December 3, 2023

While the U.S. faces default as soon as June, President Joe Biden clarified in a speech on the final day of the G7 summit in Hiroshima that he “would not agree to a deal that protects wealthy tax evaders and cryptocurrency traders.” “.

With the U.S. facing a debt default, President Joe Biden said he would not agree to a deal that “protects wealthy tax evaders and cryptocurrency traders while putting food aid at risk.”biden speaking at a press conference after the annual Group of Seven (G7) summit in Hiroshima, Japan, on Sunday.

With no new budget deal in place, the US president is under pressure to agree to a new budget; the US could default as early as June 1, 2023.

However, Biden emphasized that when he met with all four congressional leaders ahead of the summit, they agreed that the only viable path forward was through bipartisan agreement. Biden said:

“I’ve done my job. We’ve put together a proposal for more than $1 trillion in cuts, in addition to the nearly $3 trillion in deficit reduction I’ve proposed earlier through a combination of spending cuts and revenue increases.”

Adding, “It is time for the other side to change their extreme position, because most of what they have already suggested is, frankly, unacceptable.”

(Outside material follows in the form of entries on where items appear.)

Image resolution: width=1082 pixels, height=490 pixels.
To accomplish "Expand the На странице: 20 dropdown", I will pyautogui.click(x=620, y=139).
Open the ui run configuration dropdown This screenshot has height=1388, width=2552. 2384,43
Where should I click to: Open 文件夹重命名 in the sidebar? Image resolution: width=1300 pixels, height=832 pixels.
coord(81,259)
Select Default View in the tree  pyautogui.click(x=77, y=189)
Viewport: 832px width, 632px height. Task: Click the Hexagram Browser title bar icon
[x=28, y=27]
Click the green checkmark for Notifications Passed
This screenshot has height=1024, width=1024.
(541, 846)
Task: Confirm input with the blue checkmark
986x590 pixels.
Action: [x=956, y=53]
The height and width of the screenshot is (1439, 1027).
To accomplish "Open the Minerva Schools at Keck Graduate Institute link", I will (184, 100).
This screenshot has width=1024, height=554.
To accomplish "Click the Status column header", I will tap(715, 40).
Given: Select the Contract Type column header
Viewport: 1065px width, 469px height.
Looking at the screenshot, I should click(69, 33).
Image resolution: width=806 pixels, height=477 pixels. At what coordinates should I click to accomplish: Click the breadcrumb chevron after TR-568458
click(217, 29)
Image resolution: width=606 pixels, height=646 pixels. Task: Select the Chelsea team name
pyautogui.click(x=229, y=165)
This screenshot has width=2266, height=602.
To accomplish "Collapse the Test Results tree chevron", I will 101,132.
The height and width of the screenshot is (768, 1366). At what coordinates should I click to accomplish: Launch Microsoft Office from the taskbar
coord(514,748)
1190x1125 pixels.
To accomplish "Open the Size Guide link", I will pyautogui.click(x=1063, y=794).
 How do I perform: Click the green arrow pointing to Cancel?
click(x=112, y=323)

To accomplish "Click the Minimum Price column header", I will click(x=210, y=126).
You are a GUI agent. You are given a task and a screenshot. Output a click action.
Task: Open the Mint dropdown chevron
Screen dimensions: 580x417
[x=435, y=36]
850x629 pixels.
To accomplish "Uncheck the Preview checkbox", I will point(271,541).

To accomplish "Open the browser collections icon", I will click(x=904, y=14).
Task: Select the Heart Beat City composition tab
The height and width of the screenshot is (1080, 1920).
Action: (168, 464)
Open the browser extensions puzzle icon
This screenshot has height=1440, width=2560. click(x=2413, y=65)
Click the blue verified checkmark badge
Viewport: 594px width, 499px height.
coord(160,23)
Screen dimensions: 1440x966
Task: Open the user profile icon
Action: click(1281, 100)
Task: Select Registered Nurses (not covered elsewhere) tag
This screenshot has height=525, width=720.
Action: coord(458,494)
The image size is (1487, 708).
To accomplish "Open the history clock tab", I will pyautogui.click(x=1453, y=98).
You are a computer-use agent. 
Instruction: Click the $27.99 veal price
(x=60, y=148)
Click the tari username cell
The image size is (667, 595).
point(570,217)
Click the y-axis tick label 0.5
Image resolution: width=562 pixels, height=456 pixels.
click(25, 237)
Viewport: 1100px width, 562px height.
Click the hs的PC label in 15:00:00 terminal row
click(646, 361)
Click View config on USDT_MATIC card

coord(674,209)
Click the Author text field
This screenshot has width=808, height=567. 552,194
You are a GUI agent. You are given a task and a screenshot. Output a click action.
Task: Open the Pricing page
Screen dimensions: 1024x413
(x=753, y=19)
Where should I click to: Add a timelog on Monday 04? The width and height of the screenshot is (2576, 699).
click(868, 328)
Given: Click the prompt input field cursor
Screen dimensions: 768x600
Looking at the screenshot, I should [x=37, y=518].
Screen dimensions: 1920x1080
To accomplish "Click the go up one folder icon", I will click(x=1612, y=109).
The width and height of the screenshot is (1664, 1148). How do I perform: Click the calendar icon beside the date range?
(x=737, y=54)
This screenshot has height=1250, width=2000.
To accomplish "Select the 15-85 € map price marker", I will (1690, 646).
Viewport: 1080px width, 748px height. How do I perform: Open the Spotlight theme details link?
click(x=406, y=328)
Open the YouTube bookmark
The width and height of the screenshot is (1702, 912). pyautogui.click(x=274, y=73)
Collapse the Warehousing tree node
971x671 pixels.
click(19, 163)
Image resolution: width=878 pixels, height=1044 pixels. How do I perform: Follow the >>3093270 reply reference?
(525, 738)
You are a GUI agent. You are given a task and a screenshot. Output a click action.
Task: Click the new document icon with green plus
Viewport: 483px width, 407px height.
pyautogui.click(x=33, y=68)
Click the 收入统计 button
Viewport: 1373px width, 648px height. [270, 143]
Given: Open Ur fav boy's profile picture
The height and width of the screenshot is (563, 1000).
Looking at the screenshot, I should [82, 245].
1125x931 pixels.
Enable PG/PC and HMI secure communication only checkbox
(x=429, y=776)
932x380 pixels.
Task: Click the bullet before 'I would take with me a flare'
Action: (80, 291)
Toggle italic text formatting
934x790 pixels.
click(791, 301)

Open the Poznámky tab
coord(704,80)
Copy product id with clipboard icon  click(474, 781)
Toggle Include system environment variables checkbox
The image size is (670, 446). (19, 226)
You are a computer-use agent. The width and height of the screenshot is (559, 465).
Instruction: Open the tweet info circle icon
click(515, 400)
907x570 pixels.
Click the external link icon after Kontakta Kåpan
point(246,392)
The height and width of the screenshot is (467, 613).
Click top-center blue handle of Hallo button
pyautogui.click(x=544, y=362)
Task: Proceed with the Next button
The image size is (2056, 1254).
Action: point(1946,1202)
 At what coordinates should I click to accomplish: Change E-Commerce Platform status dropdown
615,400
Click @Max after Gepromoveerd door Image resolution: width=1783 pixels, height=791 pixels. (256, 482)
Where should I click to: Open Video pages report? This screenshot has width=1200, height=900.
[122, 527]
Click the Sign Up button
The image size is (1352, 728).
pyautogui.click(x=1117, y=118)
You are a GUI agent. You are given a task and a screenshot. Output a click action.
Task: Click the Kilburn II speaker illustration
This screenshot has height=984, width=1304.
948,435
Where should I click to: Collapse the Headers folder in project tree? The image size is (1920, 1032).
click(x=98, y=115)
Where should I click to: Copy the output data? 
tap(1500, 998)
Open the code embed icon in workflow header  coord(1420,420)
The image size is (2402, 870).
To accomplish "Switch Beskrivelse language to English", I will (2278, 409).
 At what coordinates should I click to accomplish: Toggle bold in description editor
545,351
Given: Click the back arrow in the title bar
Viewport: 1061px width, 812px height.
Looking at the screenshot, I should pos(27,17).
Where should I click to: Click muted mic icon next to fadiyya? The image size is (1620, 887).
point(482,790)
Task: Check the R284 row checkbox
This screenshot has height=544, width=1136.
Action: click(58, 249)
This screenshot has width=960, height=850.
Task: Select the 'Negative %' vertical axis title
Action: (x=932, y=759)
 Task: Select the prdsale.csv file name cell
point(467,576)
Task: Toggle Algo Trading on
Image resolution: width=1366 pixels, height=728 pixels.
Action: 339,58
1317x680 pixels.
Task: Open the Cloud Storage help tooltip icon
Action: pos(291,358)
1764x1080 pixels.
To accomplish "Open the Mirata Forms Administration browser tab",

Biden won’t budge on tax breaks, pharma and crypto traders

In addition to rejecting a deal that protects what he calls “tax avoidance for the rich,” Biden listed a host of other areas where he disagrees with a deal.

He said:

“For example, I will not agree to a deal that protects $30 billion in tax breaks for the oil industry, which made $200 billion last year … while putting at risk the health care of 21 million Americans through Medicaid.”

The president would also reject a deal to protect the pharmaceutical industry at the expense of schoolteachers, aides and law enforcement:

“I will not agree to a deal that protects $200 billion in overpayments by the pharmaceutical industry, and refuses to count that while cutting over 100,000 teacher and – and assistant jobs, and 30,000 law enforcement jobs – across the United States. “

Biden made his stance against tax breaks and cryptocurrency traders clear, emphasizing:

I will not agree to a deal that protects wealthy tax evaders and cryptocurrency traders while putting at risk food aid for nearly 100 – sorry – nearly 1 million Americans.

Biden: America will not default reported that Biden expressed concern that the United States is at risk of defaulting on its debt. The possibility of a U.S. default comes after U.S. Treasury Secretary Janet Yellen said the Treasury Department could run out of money to pay all of the government’s bills as soon as June 1 if Congress “does not raise or suspend the debt ceiling until then.” Sex became a common concern.

However, President Biden is confident the U.S. will not default, and all four congressional leaders reportedly agree with him. He reiterated:

America has never defaulted on… our debt – and never will.

Biden’s proposed 2024 budget includes amendments to tax treatment “Wash sale” of digital assets A 30% tax is imposed on the energy used for cryptocurrency mining activities.


Is the United States’ attitude towards the encryption industry shooting itself in the foot? Best efforts to “kill cryptocurrencies with high taxes” certainly won’t help. The regulatory approach of the SEC and other law enforcement agencies makes it clear that the US wants to keep cryptocurrencies off its shores. Companies such as Coinbase and Binance have been targeted by the SEC, who have tried their best to comply with regulations to no avail.

Despite the best efforts of the US to stifle the industry, crypto companies are looking to other jurisdictions that allow them to operate within a reasonable regulatory framework. The European Union’s (EU) landmark MiCA regulation is about to come into force and the UK is rapidly developing a regulatory framework. We are likely to see the EU and the UK become crypto hubs.

Disclaimer: This article is for informational purposes only. It does not provide or be intended to be used as legal, tax, investment, financial or other advice.